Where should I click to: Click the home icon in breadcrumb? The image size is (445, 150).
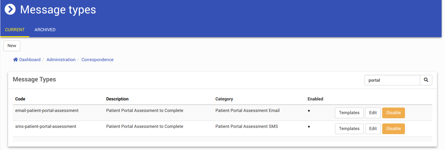click(15, 60)
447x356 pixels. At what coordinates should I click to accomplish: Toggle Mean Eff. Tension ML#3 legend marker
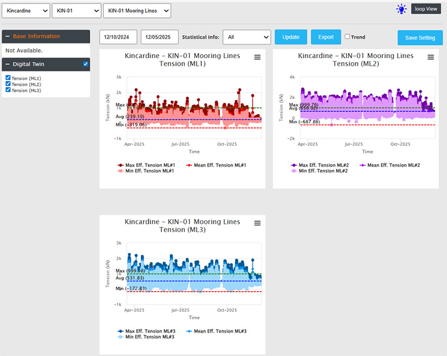[x=189, y=331]
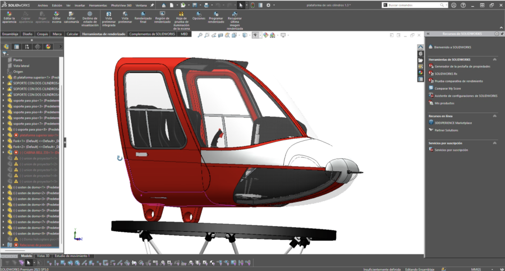
Task: Switch to the Complementos de SOLIDWORKS tab
Action: (153, 34)
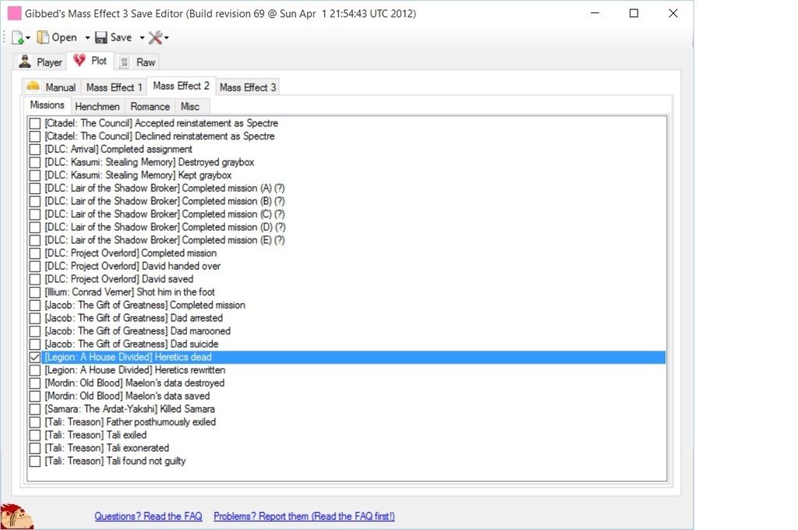Click the Save floppy disk icon
The width and height of the screenshot is (798, 530).
tap(101, 37)
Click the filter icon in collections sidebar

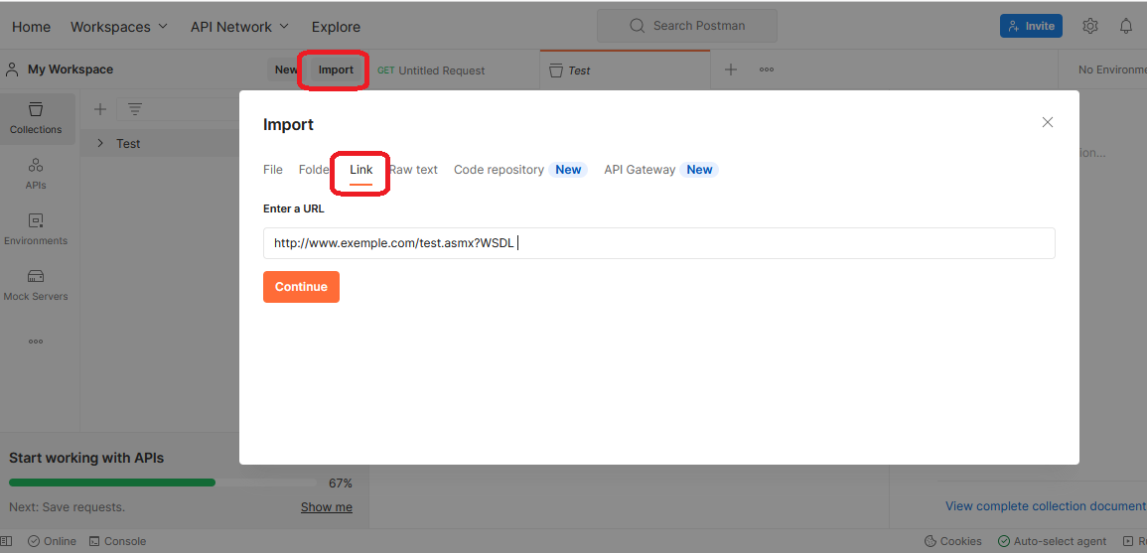(x=135, y=109)
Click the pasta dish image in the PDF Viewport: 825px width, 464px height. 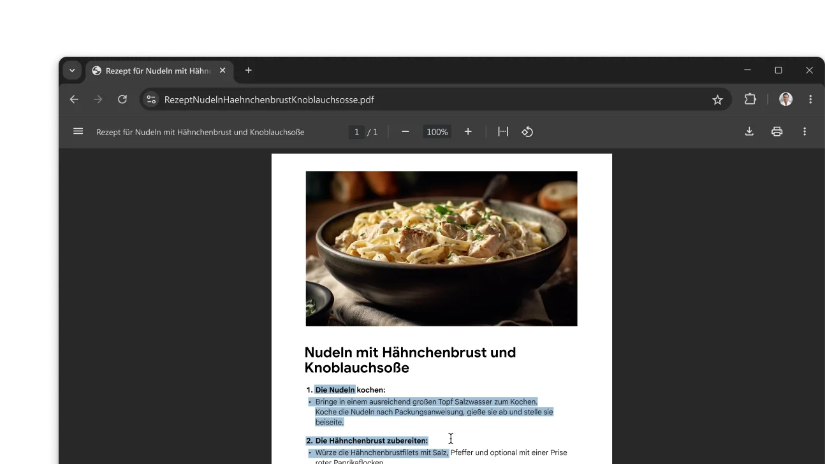coord(441,248)
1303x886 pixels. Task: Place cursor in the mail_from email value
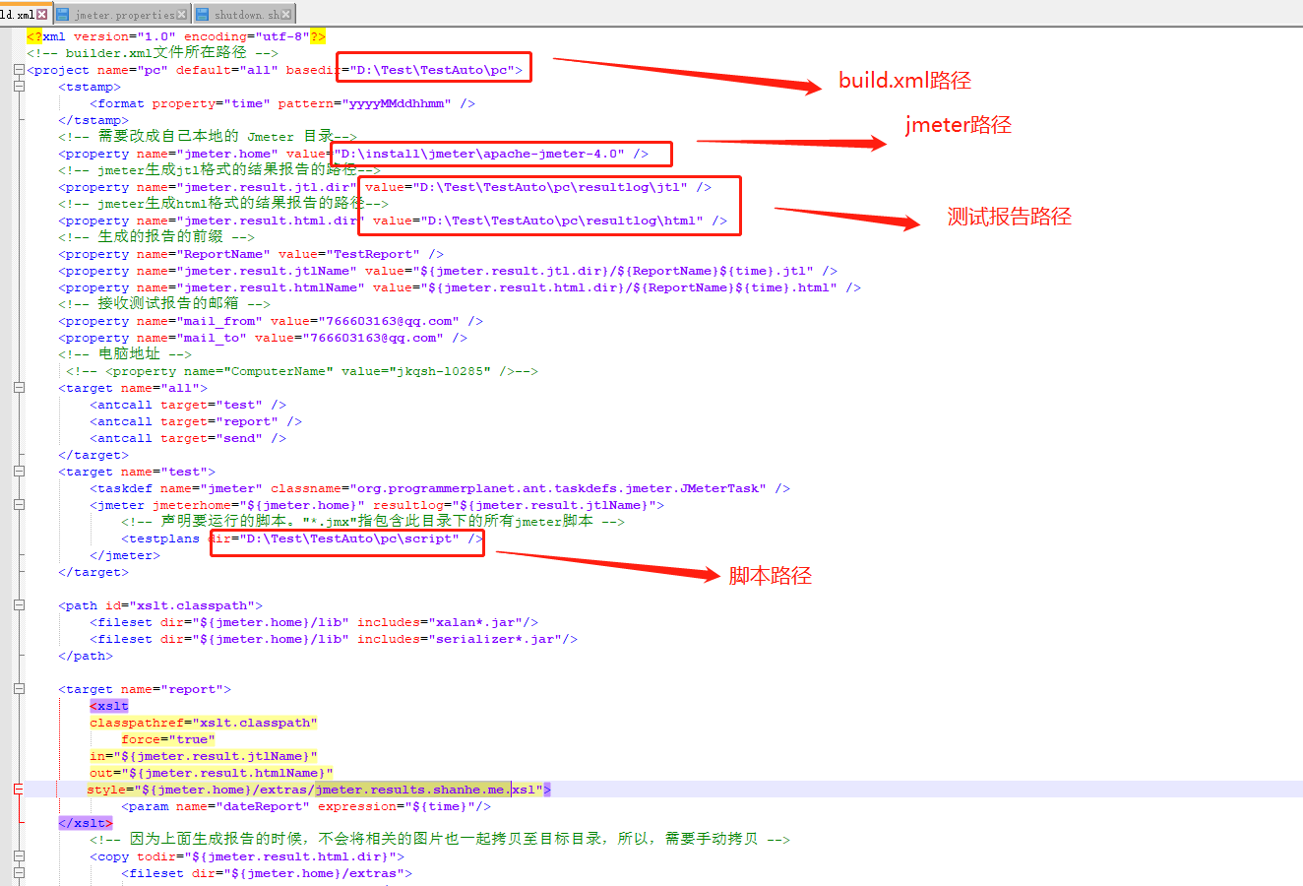(327, 320)
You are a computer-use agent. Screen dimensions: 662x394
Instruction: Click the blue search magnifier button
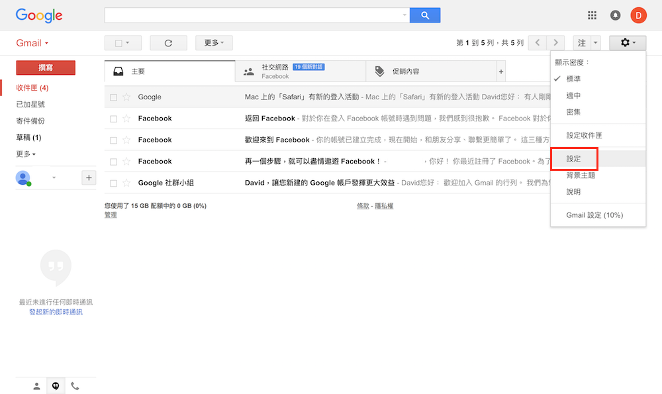[424, 15]
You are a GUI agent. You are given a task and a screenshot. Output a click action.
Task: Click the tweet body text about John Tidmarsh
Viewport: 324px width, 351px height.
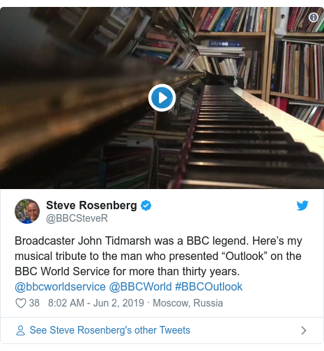[158, 256]
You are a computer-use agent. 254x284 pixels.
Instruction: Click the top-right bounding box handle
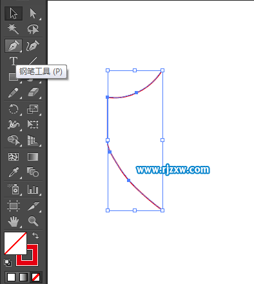(x=162, y=70)

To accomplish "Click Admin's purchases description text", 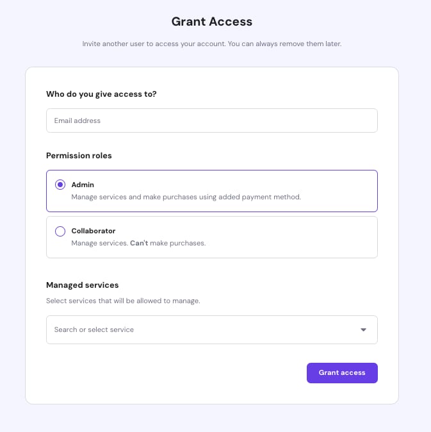I will pos(186,197).
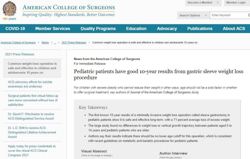250x159 pixels.
Task: Open the 2021 Press Releases breadcrumb link
Action: (x=74, y=43)
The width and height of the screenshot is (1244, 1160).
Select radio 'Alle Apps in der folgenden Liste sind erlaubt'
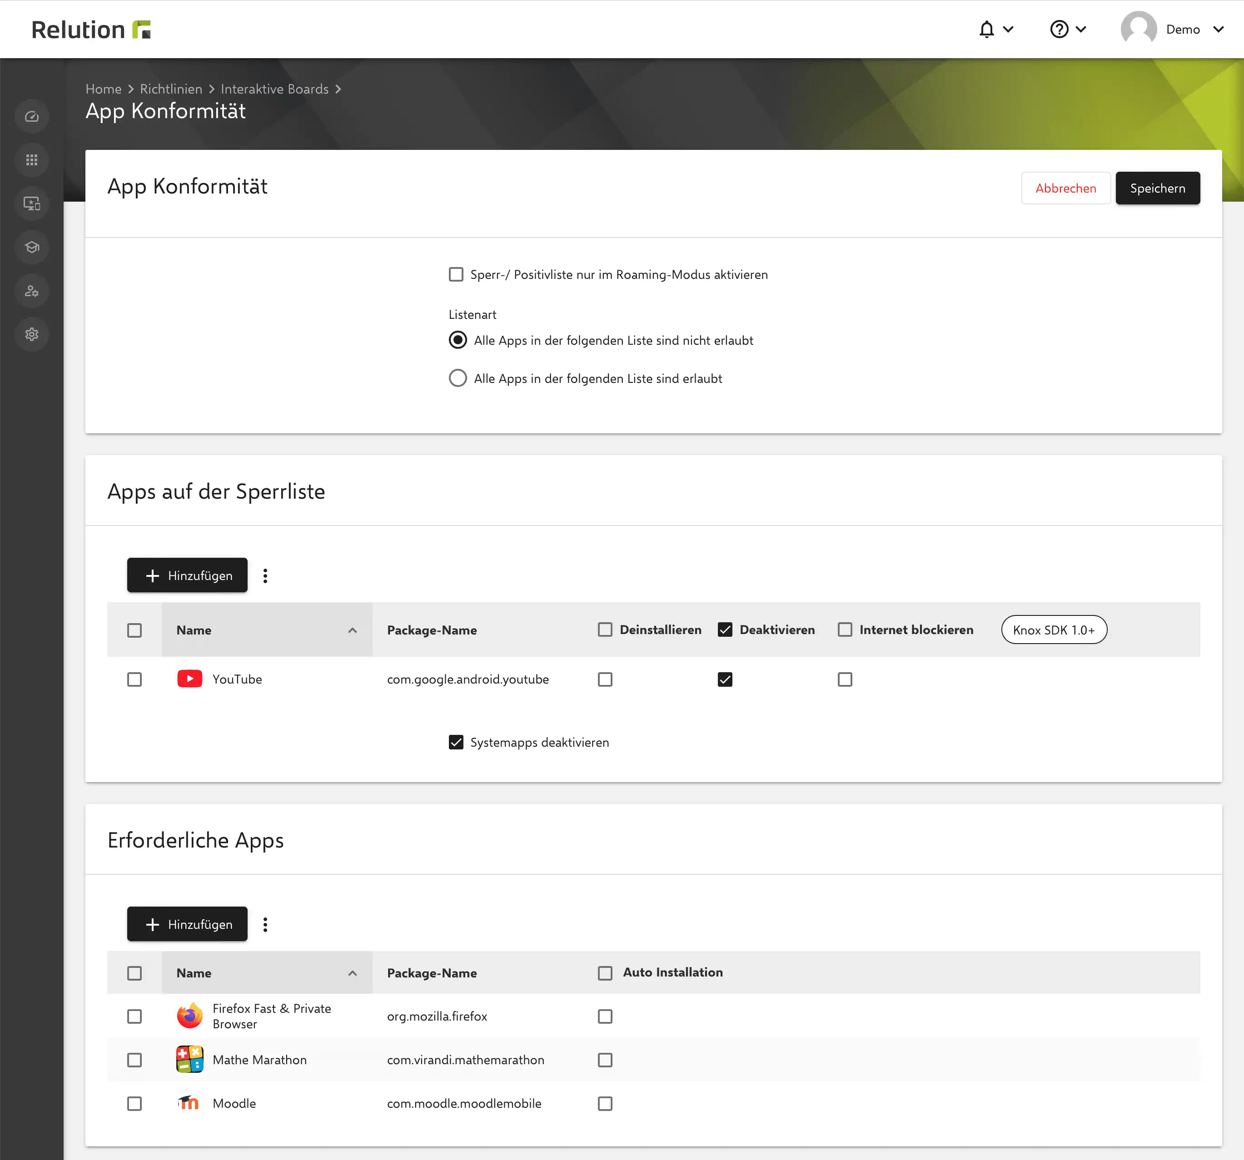pyautogui.click(x=458, y=379)
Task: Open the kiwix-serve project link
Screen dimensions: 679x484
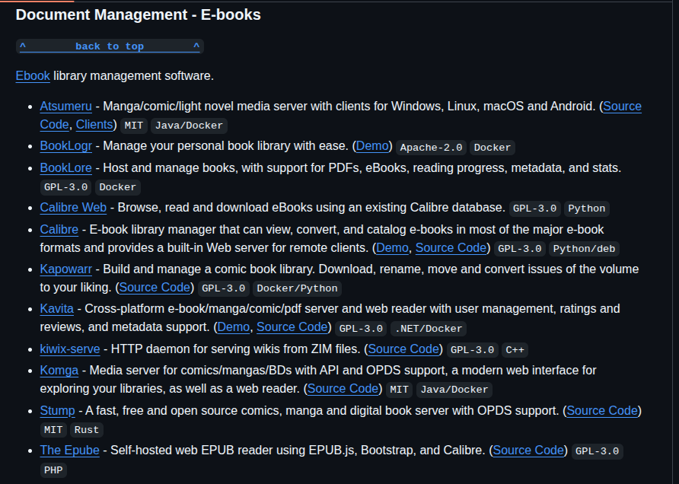Action: point(69,349)
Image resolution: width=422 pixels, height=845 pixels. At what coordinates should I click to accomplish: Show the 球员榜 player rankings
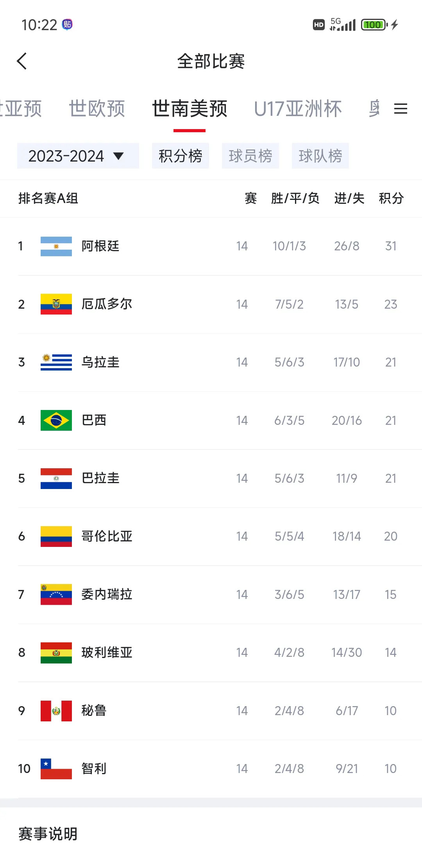pyautogui.click(x=250, y=156)
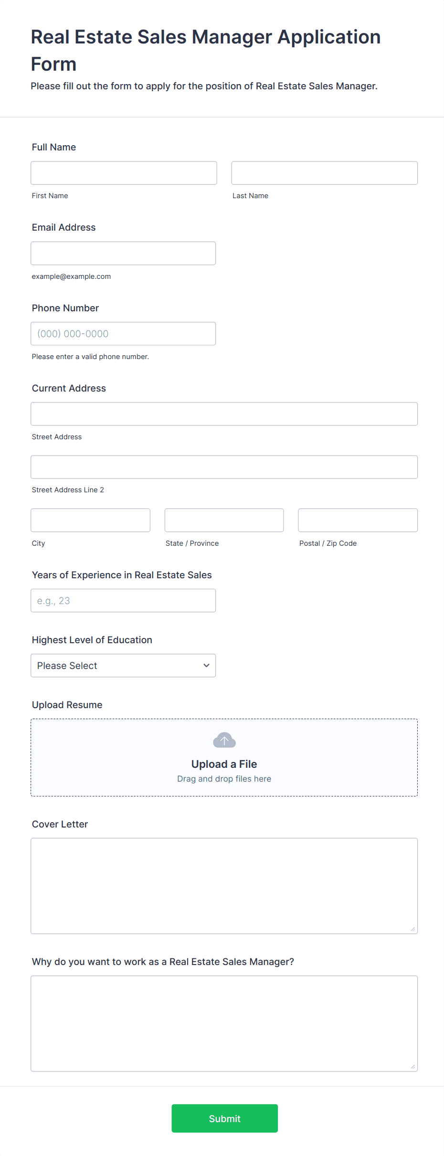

————

> **ASSIGNMENT**:
Only exact repeats of the lines from the one containing "The width and height of the screenshot is (1244, 1160)." through the end of the listing above are wanted here; pictures are not.

> **SOLVED EXERCISE**:
The width and height of the screenshot is (1244, 1160).
Select radio 'Alle Apps in der folgenden Liste sind erlaubt'
pyautogui.click(x=458, y=379)
Task: Open the kiwix-serve project link
Screen dimensions: 679x484
Action: point(69,349)
Image resolution: width=422 pixels, height=845 pixels. At what coordinates should I click to accomplish: Show the 球员榜 player rankings
pyautogui.click(x=250, y=156)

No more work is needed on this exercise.